Task to complete ▸ Please copy the rows below word for word, starting at the line that contains "You are a computer-use" and continuing through the last row.

[BEGIN Dataset excerpts]

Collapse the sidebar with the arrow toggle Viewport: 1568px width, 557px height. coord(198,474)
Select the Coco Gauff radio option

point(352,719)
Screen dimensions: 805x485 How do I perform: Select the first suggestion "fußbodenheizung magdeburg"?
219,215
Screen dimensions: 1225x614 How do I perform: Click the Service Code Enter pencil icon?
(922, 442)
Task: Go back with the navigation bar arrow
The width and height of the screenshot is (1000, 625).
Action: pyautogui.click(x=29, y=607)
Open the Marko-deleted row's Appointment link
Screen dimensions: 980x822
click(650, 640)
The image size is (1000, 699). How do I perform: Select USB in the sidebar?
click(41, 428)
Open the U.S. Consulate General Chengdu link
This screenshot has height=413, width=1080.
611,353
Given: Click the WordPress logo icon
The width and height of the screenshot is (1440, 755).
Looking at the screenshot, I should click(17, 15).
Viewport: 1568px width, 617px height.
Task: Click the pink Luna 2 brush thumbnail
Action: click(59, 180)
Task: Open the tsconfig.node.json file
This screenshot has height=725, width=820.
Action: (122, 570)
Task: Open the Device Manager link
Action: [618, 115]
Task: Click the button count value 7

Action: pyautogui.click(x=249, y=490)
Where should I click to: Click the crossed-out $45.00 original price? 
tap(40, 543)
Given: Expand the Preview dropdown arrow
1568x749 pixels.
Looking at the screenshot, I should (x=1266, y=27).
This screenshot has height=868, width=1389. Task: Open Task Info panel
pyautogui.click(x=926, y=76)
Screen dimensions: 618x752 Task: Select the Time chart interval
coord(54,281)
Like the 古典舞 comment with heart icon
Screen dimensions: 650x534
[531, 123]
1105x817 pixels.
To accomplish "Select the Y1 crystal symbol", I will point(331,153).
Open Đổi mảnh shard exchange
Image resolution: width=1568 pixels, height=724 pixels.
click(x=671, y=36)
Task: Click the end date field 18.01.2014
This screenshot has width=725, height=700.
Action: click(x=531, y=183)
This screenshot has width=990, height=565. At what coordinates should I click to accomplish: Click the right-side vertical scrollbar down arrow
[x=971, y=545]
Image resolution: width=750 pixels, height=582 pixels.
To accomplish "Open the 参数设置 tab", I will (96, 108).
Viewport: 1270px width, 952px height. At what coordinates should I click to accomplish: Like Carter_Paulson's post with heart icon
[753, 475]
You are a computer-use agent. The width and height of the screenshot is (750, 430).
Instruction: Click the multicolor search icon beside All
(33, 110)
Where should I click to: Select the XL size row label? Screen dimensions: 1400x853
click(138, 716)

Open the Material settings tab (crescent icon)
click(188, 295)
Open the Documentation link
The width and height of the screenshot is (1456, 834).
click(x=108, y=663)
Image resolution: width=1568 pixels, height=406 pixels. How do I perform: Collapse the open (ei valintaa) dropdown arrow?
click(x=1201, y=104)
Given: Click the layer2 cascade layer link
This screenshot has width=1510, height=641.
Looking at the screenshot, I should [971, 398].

[END Dataset excerpts]

Correct result ▸
You are a computer-use agent. The width and height of the screenshot is (750, 430).
Instruction: Click the multicolor search icon beside All
(33, 110)
Where should I click to: Select the XL size row label? Screen dimensions: 1400x853
click(138, 716)

Open the Material settings tab (crescent icon)
click(188, 295)
Open the Documentation link
The width and height of the screenshot is (1456, 834).
click(x=108, y=663)
Image resolution: width=1568 pixels, height=406 pixels. How do I perform: Collapse the open (ei valintaa) dropdown arrow?
click(x=1201, y=104)
Given: Click the layer2 cascade layer link
This screenshot has width=1510, height=641.
Looking at the screenshot, I should [971, 398].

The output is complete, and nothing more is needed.